>> begin Stored records

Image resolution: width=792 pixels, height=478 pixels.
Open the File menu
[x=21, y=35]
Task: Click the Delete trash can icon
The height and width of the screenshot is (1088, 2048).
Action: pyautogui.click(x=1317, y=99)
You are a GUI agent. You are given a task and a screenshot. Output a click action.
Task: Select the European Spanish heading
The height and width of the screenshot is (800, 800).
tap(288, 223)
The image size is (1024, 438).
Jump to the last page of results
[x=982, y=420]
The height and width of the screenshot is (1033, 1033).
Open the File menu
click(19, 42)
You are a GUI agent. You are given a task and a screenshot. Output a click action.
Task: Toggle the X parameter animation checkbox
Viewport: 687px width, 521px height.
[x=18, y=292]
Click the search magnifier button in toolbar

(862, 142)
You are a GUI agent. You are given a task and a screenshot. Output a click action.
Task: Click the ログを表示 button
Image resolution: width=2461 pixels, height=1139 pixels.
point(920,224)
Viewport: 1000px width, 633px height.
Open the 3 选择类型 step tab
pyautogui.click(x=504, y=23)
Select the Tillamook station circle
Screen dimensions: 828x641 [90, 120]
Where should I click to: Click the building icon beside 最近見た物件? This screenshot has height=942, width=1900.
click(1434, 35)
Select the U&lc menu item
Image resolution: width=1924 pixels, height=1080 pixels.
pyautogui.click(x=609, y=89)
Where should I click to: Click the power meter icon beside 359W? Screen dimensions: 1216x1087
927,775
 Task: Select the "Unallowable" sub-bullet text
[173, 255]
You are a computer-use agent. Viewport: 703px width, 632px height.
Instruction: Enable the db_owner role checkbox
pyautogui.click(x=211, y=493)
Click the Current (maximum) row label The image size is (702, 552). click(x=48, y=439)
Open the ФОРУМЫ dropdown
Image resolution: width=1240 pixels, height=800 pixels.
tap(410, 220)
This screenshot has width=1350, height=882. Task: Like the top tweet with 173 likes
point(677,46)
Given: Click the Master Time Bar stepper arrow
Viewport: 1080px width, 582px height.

>> end Stored records

Task prompt: Write out all of the material above again, word for word, with nothing changed.

Reply to the exercise:
Image resolution: width=792 pixels, height=478 pixels.
Open the File menu
[x=21, y=35]
Task: Click the Delete trash can icon
The height and width of the screenshot is (1088, 2048).
Action: pyautogui.click(x=1317, y=99)
You are a GUI agent. You are given a task and a screenshot. Output a click action.
Task: Select the European Spanish heading
The height and width of the screenshot is (800, 800).
tap(288, 223)
The image size is (1024, 438).
Jump to the last page of results
[x=982, y=420]
The height and width of the screenshot is (1033, 1033).
Open the File menu
click(19, 42)
You are a GUI agent. You are given a task and a screenshot. Output a click action.
Task: Toggle the X parameter animation checkbox
Viewport: 687px width, 521px height.
[x=18, y=292]
Click the search magnifier button in toolbar

(862, 142)
You are a GUI agent. You are given a task and a screenshot. Output a click action.
Task: Click the ログを表示 button
Image resolution: width=2461 pixels, height=1139 pixels.
point(920,224)
Viewport: 1000px width, 633px height.
Open the 3 选择类型 step tab
pyautogui.click(x=504, y=23)
Select the Tillamook station circle
Screen dimensions: 828x641 [90, 120]
Where should I click to: Click the building icon beside 最近見た物件? This screenshot has height=942, width=1900.
click(1434, 35)
Select the U&lc menu item
Image resolution: width=1924 pixels, height=1080 pixels.
pyautogui.click(x=609, y=89)
Where should I click to: Click the power meter icon beside 359W? Screen dimensions: 1216x1087
927,775
 Task: Select the "Unallowable" sub-bullet text
[173, 255]
You are a computer-use agent. Viewport: 703px width, 632px height.
Instruction: Enable the db_owner role checkbox
pyautogui.click(x=211, y=493)
Click the Current (maximum) row label The image size is (702, 552). click(x=48, y=439)
Open the ФОРУМЫ dropdown
Image resolution: width=1240 pixels, height=800 pixels.
tap(410, 220)
This screenshot has width=1350, height=882. Task: Like the top tweet with 173 likes
point(677,46)
Given: Click the Master Time Bar stepper arrow
Viewport: 1080px width, 582px height.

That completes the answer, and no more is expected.